Think before I speak, and when a mistake is made, try again not to dwell on it. Wait, if I realize I've hurt another's feelings, apologize, and if they accept, great, if not, move on. Remember NO ONE IS PERFECT. No matter how hard I try, everyone has flaws. Learn from them and learn how to watch for them. Then the flaws will fade, and won't be as much of a problem. Pay attention to my actions. Think clear, and stay relaxed. Don't rush. The more I rush, the more mistakes. Be clear on what is expected of me. Knowing that, will tell me when it's okay to act a certain way, and when it's not. Pay attention to others reactions. "The refusal of situations is just
as true. You were hurt, offended, angered or insulted by what someone
perceived as an innocent remark. They should have thought before speaking
or never spoken at all but they did speak and you reacted. Let it go. Everyone makes mistakes, remember
that no one is perfect, even if they think they are. If someone is hurtful,
or teases, ignore them. Talk to another about it, release the feelings
and don't let them built until it's sitting heavy on other frustrations
and troubles. "Generally, people in your life
want what is best for you. Their desire is for you to be happy, healthy,
loved and pursuing your dreams. They support you and celebrate your achievements.
They encourage you when you feel depressed, discouraged or feel you have
failed in some fashion. They are willing to help you in any way possible.

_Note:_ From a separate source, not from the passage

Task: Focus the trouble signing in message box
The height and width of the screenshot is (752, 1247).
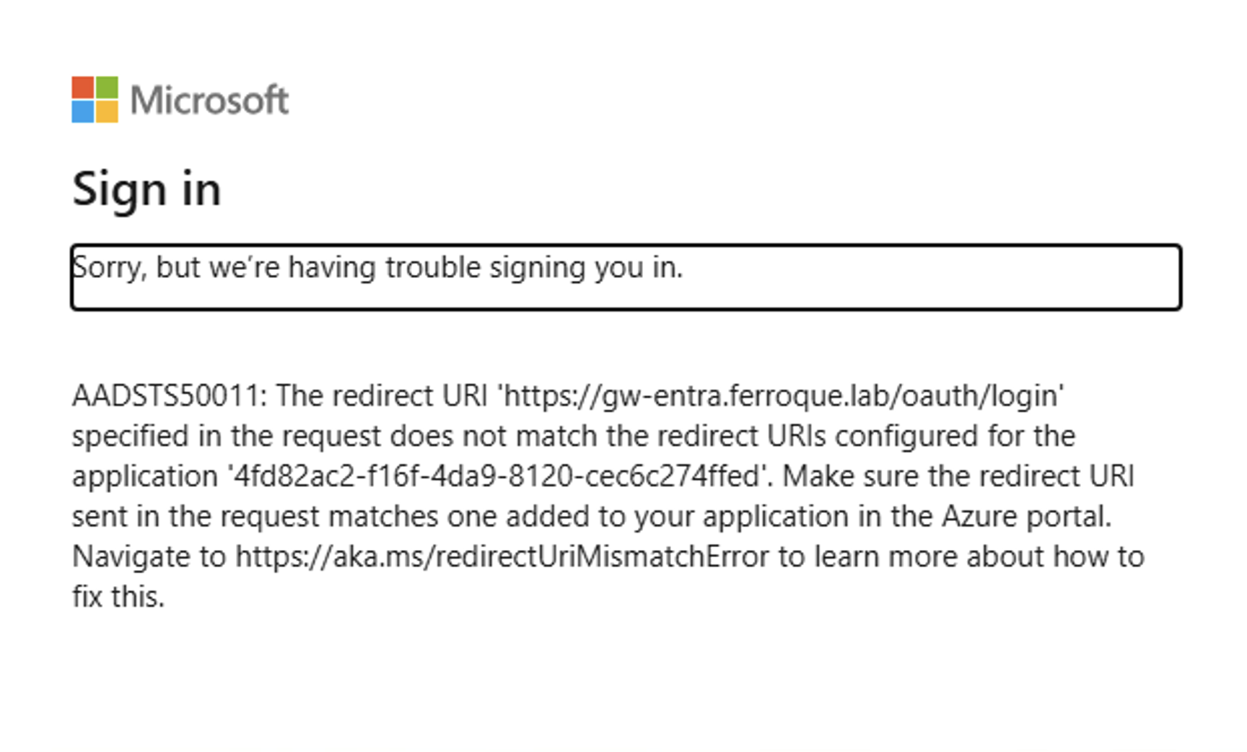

Other Solutions of things to help: 1) Writing down the things you have done that still make you cringe when you think about them. If something you did hours, weeks, months or years ago still bothers you when you think about it or makes you wish you could change what you did you have issues with the situation that need to be cleared. 2) Make another list of the people that have been close to you during your life. No need to get too detailed here. Stick to family, close friends and any ex's that may be hanging around. You can always add someone if their importance becomes apparent. Because life is so predictable you can safely bet that somewhere along the way you have caused these people pain or grief. Then again, you know they have done the same to you. Place this list someplace safe for later use. With these lists you have started assembling a file of the events and people that have helped shape your life, your beliefs, your actions, reactions, likes and dislikes. With time it will also help you separate fact from fiction, changeable from unchangeable, and truths from lies as you discover self. 3) The last list is a list of personal beliefs. What do you think about yourself? Forget about height, hair color and other heredity features. You want to list beliefs that affect how you act and react to daily situations. List things that have you reacting in anger, fear, defensively, actions that have caused you regret. List beliefs and thoughts that you know are not logical. List personality traits you would like to change. List those recorded messages that play though your mind when you feel defeated, angry, depressed or in the mood to mentally kick yourself. All of this is private. DO NOT share these thoughts with anyone. A word of caution:
some of what you write is very personal, you might believe that someone
would never use information to hurt you but be careful not to give someone
ammunition to use against you at a later date and time.